= Beginning of Section =

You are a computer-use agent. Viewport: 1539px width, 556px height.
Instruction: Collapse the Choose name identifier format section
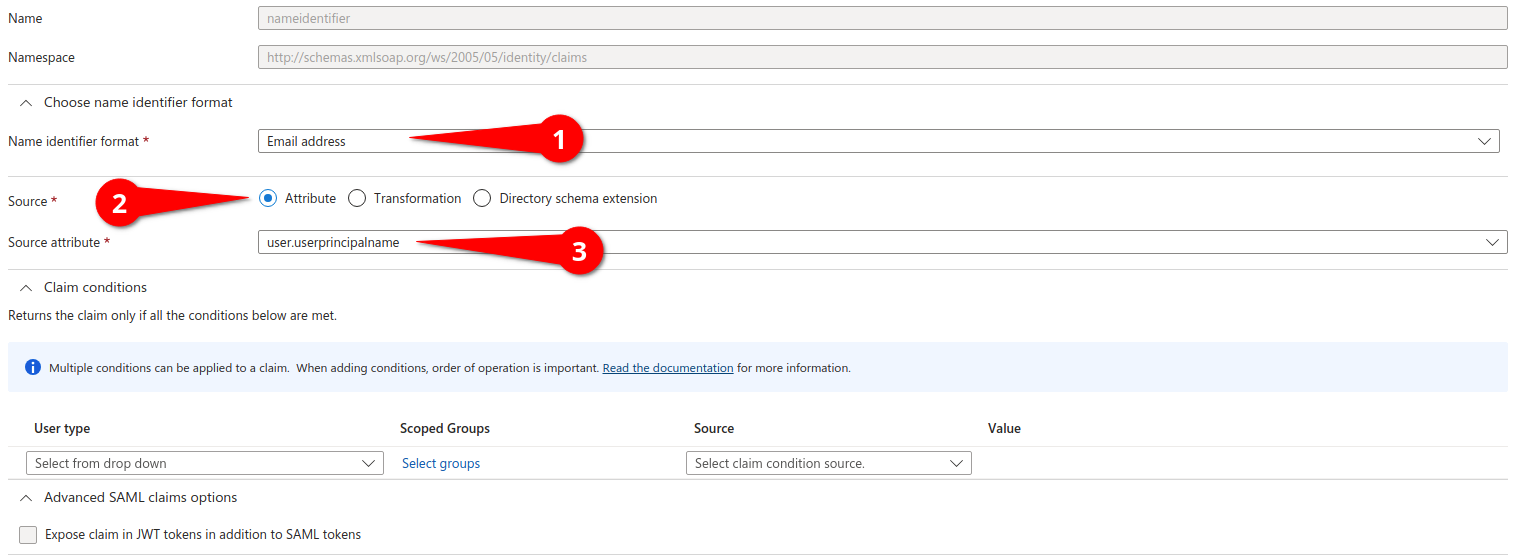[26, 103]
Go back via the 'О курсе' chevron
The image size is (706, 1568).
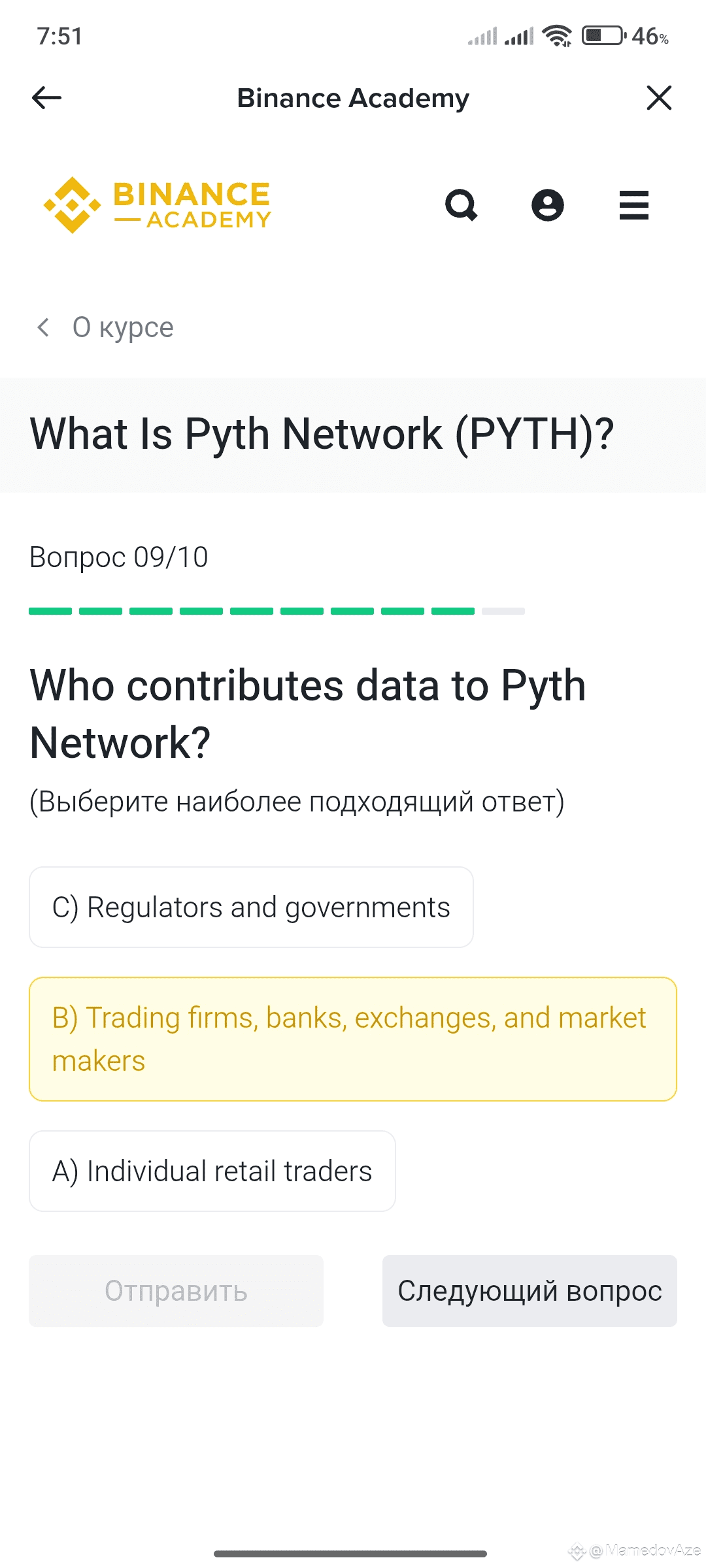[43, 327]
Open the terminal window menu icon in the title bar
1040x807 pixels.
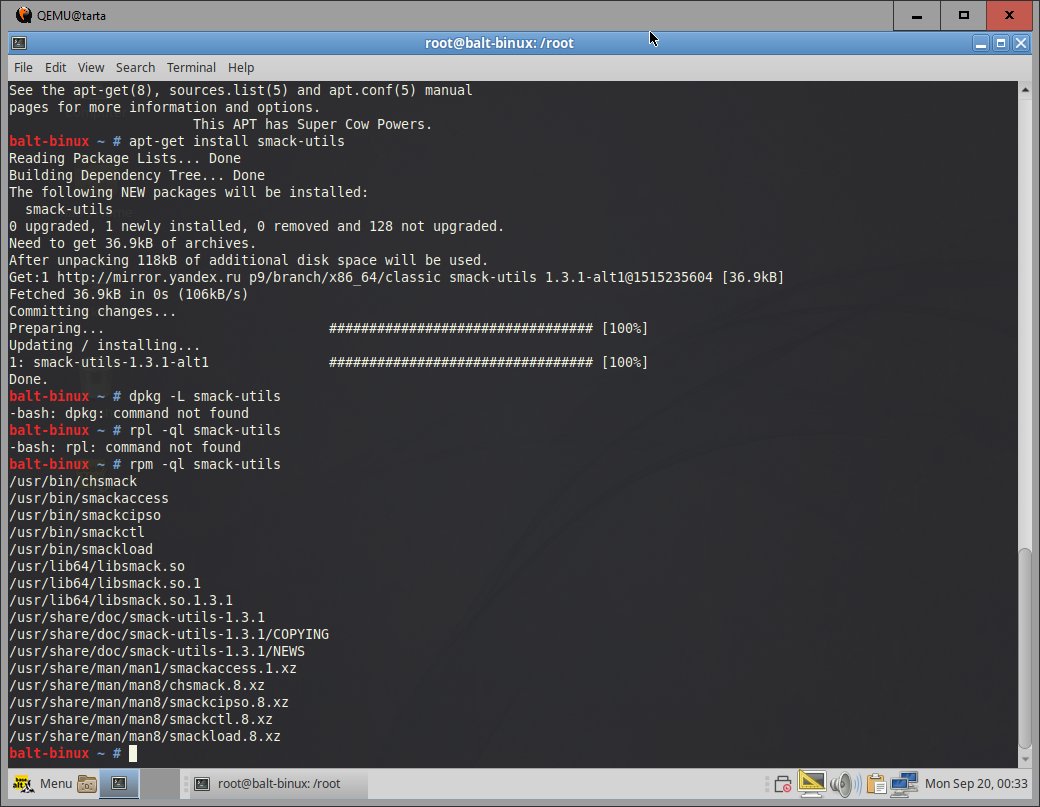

= End of Section =
= Beginning of Section =

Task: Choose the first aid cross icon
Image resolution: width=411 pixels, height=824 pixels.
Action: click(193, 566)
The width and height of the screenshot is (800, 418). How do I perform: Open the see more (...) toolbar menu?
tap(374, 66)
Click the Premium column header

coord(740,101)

= End of Section =
= Beginning of Section =

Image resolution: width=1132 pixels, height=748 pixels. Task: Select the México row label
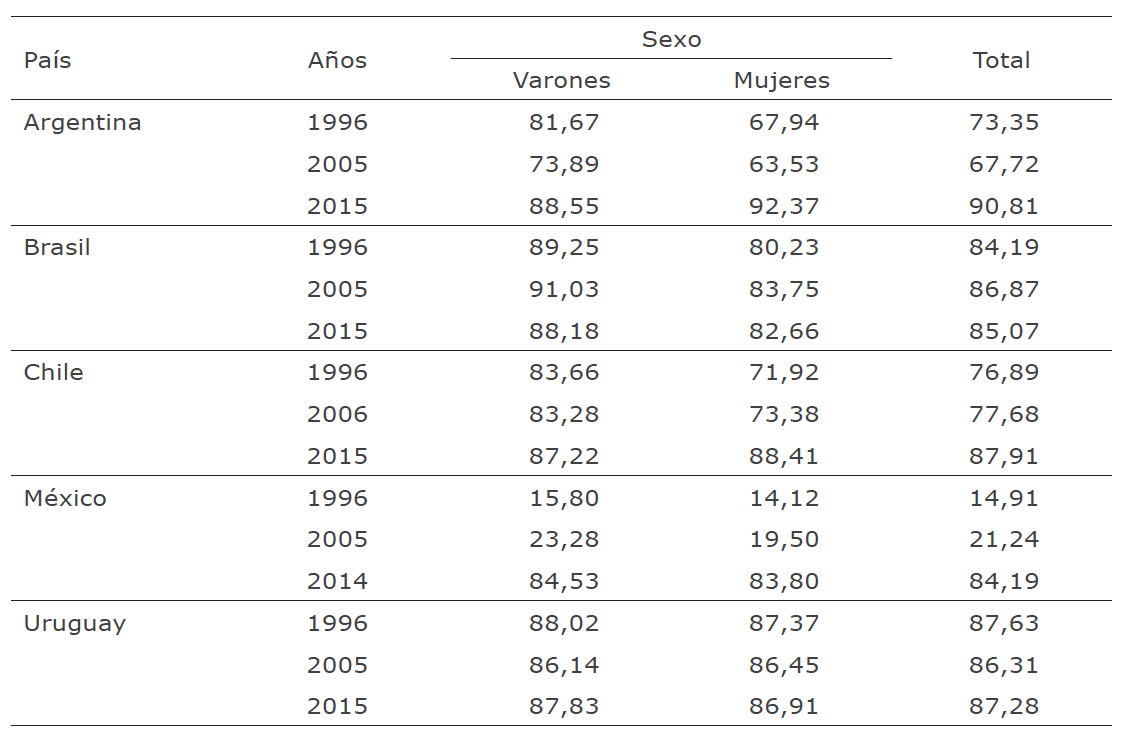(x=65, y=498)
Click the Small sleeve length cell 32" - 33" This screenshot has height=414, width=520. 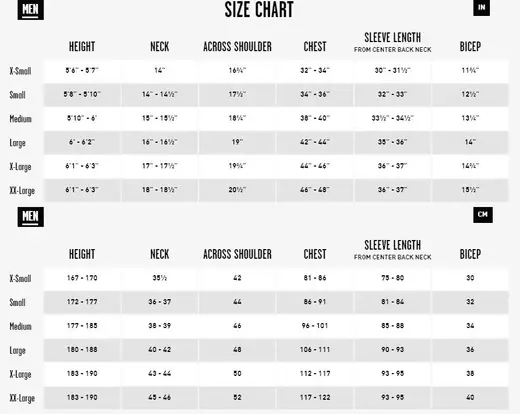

= End of Section =

Exactly as written above, retype the lines starting at the one holding "Image resolution: width=1132" and ending at the one holding "Click the Small", both included, but not the pictures.

▶ [RESPONSE]:
Image resolution: width=1132 pixels, height=748 pixels. Task: Select the México row label
(x=65, y=498)
Click the Small sleeve length cell 32" - 33" This screenshot has height=414, width=520. 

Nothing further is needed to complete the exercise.